Segment Open

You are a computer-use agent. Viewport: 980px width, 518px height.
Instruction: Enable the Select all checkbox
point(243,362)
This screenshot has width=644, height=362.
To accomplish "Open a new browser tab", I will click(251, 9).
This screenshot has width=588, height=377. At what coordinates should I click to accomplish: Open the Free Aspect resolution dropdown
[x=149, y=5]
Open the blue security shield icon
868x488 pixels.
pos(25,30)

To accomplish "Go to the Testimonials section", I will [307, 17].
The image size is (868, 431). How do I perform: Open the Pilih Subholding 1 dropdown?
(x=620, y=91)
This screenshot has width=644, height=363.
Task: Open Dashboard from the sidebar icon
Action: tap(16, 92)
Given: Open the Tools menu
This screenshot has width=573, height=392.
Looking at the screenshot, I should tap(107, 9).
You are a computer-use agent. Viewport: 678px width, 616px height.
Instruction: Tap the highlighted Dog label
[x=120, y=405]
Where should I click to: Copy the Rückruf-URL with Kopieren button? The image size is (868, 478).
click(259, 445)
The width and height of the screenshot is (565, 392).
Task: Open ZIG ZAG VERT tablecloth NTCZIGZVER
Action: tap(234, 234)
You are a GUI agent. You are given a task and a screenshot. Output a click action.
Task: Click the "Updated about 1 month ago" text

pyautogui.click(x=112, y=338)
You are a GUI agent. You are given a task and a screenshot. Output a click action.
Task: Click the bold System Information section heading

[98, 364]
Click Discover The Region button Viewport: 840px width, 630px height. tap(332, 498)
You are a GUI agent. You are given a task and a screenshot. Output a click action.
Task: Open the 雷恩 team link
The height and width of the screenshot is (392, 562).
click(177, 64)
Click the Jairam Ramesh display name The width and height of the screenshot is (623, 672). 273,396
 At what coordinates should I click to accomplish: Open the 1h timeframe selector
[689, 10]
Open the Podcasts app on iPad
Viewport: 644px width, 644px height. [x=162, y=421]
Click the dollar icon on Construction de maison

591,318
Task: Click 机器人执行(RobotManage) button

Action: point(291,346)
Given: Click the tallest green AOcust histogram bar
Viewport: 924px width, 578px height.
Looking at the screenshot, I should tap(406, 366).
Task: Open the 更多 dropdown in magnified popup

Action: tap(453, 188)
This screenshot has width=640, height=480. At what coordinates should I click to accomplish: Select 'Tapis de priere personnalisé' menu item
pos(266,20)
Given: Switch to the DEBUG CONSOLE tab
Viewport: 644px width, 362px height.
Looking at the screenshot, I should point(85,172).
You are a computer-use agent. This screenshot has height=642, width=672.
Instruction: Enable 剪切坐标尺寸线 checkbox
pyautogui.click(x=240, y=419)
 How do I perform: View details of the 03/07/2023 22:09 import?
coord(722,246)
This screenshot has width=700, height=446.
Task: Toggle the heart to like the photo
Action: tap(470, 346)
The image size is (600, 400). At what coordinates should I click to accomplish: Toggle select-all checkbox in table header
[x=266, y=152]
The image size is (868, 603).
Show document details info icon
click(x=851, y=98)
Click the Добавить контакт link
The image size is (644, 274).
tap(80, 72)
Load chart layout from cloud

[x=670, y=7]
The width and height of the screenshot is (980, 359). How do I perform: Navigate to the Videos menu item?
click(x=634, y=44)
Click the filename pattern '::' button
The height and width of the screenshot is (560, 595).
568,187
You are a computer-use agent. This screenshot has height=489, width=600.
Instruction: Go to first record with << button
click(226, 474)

Segment Closed

→ **TASK REQUIREMENTS**
Count up every line above that has the word "agent" in it; answer with the number alone.

→ **SOLUTION**
7